▶ Challenge 1
Return the part of the forum argument over the proposed study that opens with the words containing "You know I find" and closes with "(Nov 2, 2007)", copied word for word.
▶ Challenge 2
Resume the forum argument over the proposed study from the point where it stops.

I don't recall you being stimulating at all. Unless threatening people with having things done to them because of your position at the D.O.D was meant to be stimulating. I don't recall any post of yours being stimulating. Just saying that anything that you disagree with is bullsh*t, stupid, or any of the other stimulating words, and phrases you choose to use doesn't seem to me to be anymore above the fence post level. I am not here to simply stir anything up. I am hear to voice my opinion, point out your general ignorance, close mindedness, and lack of comprehension, and last but not least the fight the U.(Utah) W.(weasel) A.(association) and it's ideologies, that quite frankly I do not beleive in, and don't want to see come to fruition.

You know I find it very funny the anti motor people want a study done. The pro mm people never seem to want this study done. Why is that? If you are so certain that the mm's do not have the effect the motorless people say that they have why wouldn't you welcome the study. If you are right it would put the issue to bed, or at least you would have sicentific proof everytime the issue was brought up. In my own opinion the reason the mm people are so against this study has to be because they know that they have a large negative impact. It's the only thing that makes sense. Ignorance must be bliss.

Call me


----------



## 1BandMan (Nov 2, 2007)

▶ Material supplied
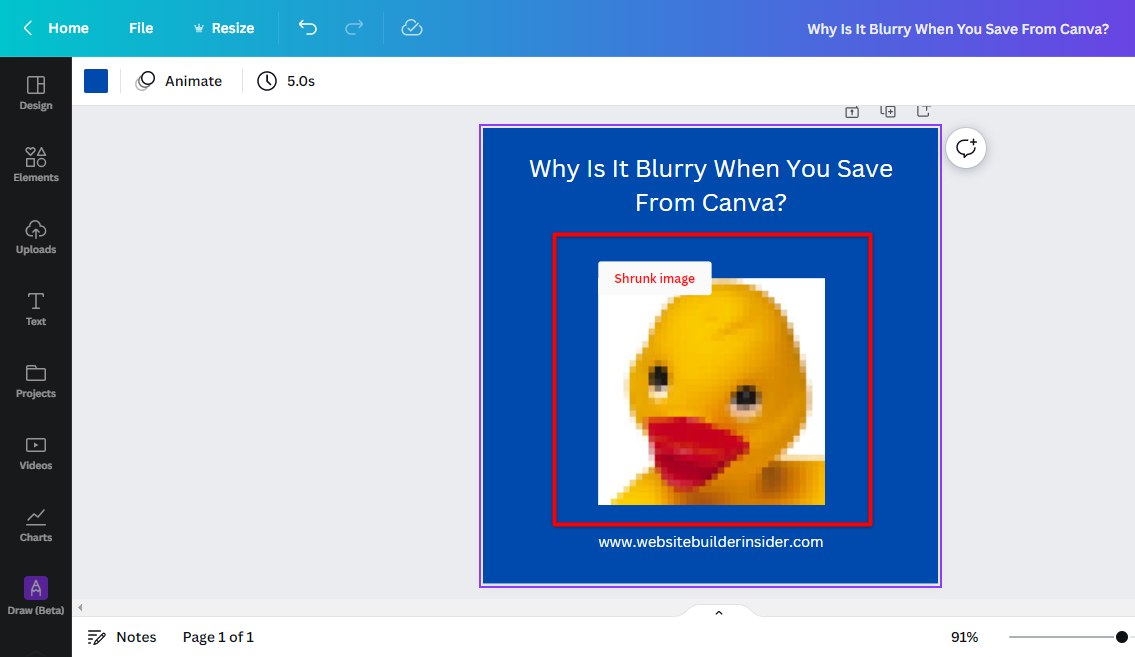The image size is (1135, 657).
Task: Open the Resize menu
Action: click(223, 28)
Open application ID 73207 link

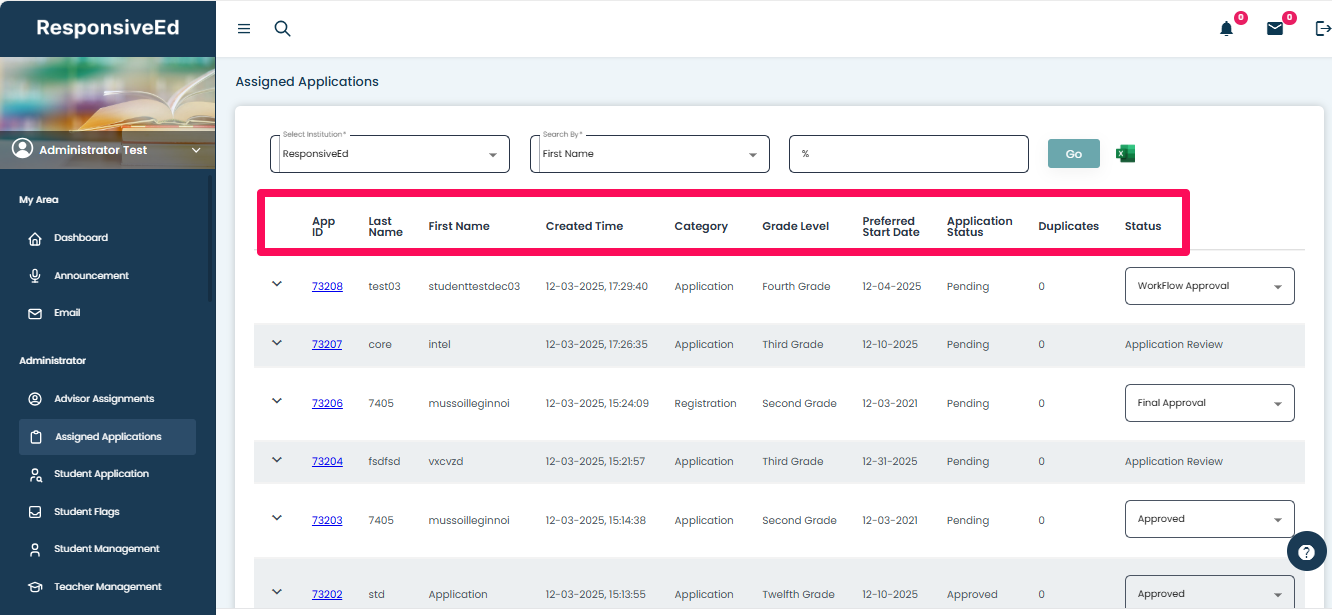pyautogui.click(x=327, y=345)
==
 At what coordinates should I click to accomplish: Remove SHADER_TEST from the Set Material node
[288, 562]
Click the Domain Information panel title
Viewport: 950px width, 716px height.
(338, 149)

▶ Task output 1
You know I find it very funny the anti motor people want a study done. The pro mm people never seem to want this study done. Why is that? If you are so certain that the mm's do not have the effect the motorless people say that they have why wouldn't you welcome the study. If you are right it would put the issue to bed, or at least you would have sicentific proof everytime the issue was brought up. In my own opinion the reason the mm people are so against this study has to be because they know that they have a large negative impact. It's the only thing that makes sense. Ignorance must be bliss.

Call me


----------



## 1BandMan (Nov 2, 2007)

▶ Task output 2
*Re: What up with people with Hyper drives*

I cant add anything to what hasn't already been said, but chalk me up anti mm as well for the reasons stated. They do indeed blow the birds off the marsh. Anyone that doesn't believe or understand this concept has their head burried deep in the sand or somewhere else less desireable, or a third option is that they have a boat with a mm attached and don't care.
Birds aren't that intelligent but they simply won't tolerate being harassed for very long and move to less pressured areas. It gets worse, it seems every year.

And, like ATV's, theres a fairly large percentage of folks that don't seem to have much respect for anything and shred the marsh often times in the name of fun or ignorance. Sad to see what some have done in some areas.


----------



## Mojo1 (Sep 8, 2007)

*Re: What up with people with Hyper drives*

:roll:

Cobly, I'm just calling that proposal excatly what it is. You and the others can try to spin it however you like, but facts are facts.



> last but not least the fight the U.(Utah) W.(weasel) A.(association) and it's ideologies, that quite frankly I do not beleive in, and don't want to see it come to fruition.


You might want to look into showing up at the meetings or even any of other numerous functions that benefit and/or support our sport, just running your pie hole on the forums ain't gonna get it done.

As I told you when you were posting under one of those other screen names, if you don't like the work the UWA is doing or their direction feel free to join one of the other organizations or start your own and work towards whatever you want, oh wait better refer to the last sentence above, just running your pie hole does not get anything done. :shock:

As for that study it would just waste funding, effort and time that is vital to the fight to stop the GSL mineral expansion, and control the phraq, which if you didn't realize it yet, if left unchecked will have disastrous consequences for the GSL. Do you understand what that means to all hunters, without the Great Salt Lake habitat and subsequent bird populations it produces, the waterfowl hunting in Utah will take a turn for the worst that can not be imagined.


----------



## Bax* (Dec 14, 2008)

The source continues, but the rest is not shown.